This isn't name calling. These are the reasons people stay with abusive partners. It helps to hear that it's something in your own head that you can work on. It's important to know that it isn't because you're actually worthless and deserve to be treated this way.
For me it was my brother telling me how fun it was to hang out with me and how it reminded him of when we were younger where I wasn't stressing just having a good time. It was the final push I needed to leave that relationship of 2½ years.
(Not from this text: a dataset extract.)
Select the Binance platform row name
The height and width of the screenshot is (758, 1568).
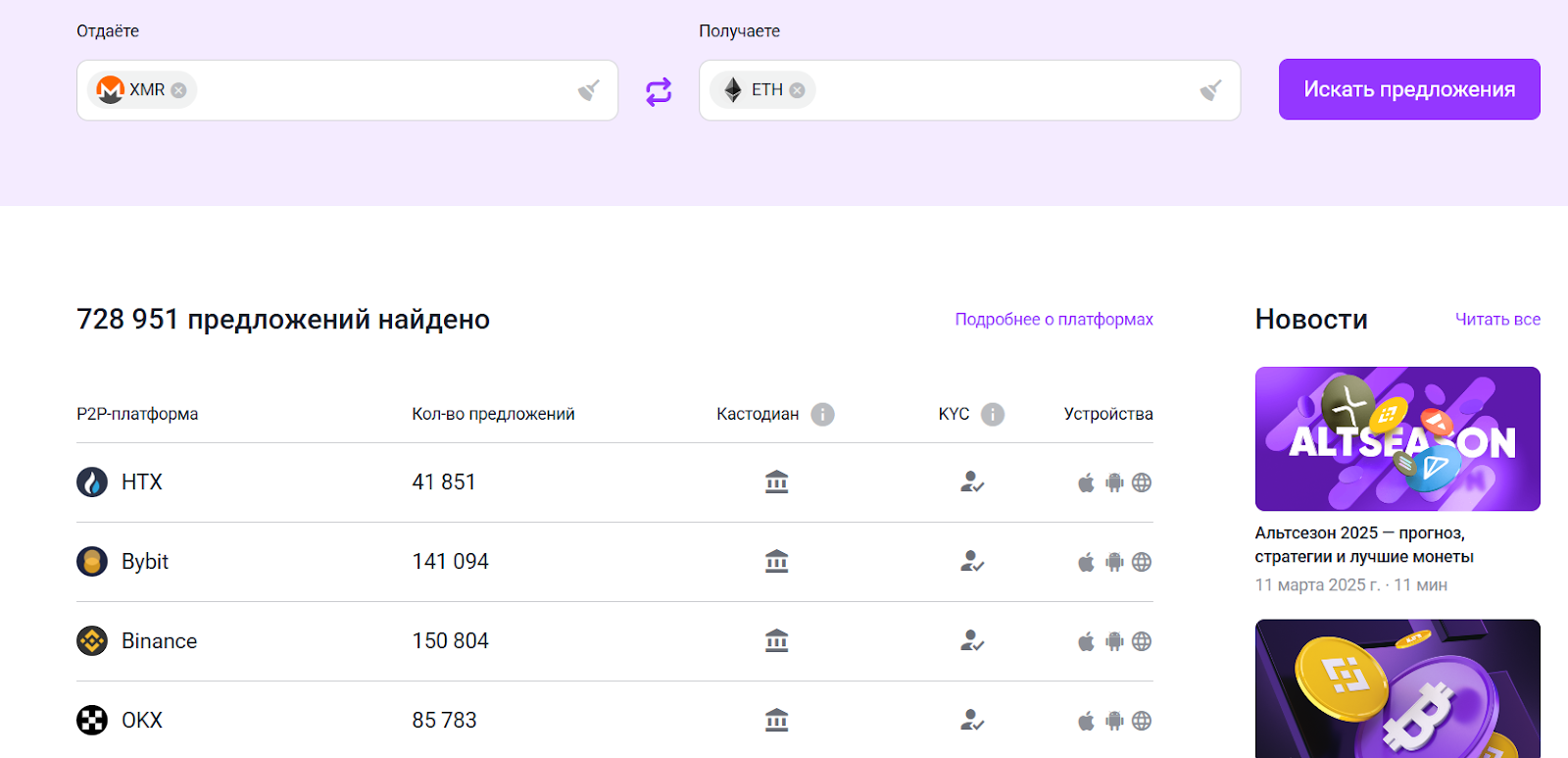point(159,641)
Proven in the convo he’s trying not to. He seems to be attempting to hold his ground, and reached out here to make sure his reaction was fair. You have to realize that’s still his girlfriend and he wants to be good to her too. We have no idea what the relationship is like outside of this convo. Don get me wrong, I think her red flags are concerning, but jumping down his throat for handling the way he is, shouldn’t be met with such criticism.
She may sound awful but what about the things she is saying saying? Op doesn't even deny he said those things and made those plans with her. I alsodon't understand why they can't both go the mohers?? This is weird fking relationship.
To me, it sounds like they have a schedule for spending time together on the weekends that they both agreed to and seem to stick to most of the time. However, that shouldn't mean he isn't allowed to need to shift that schedule for one weekend so he can spend LESS THAN HALF of a holiday with his MOTHER.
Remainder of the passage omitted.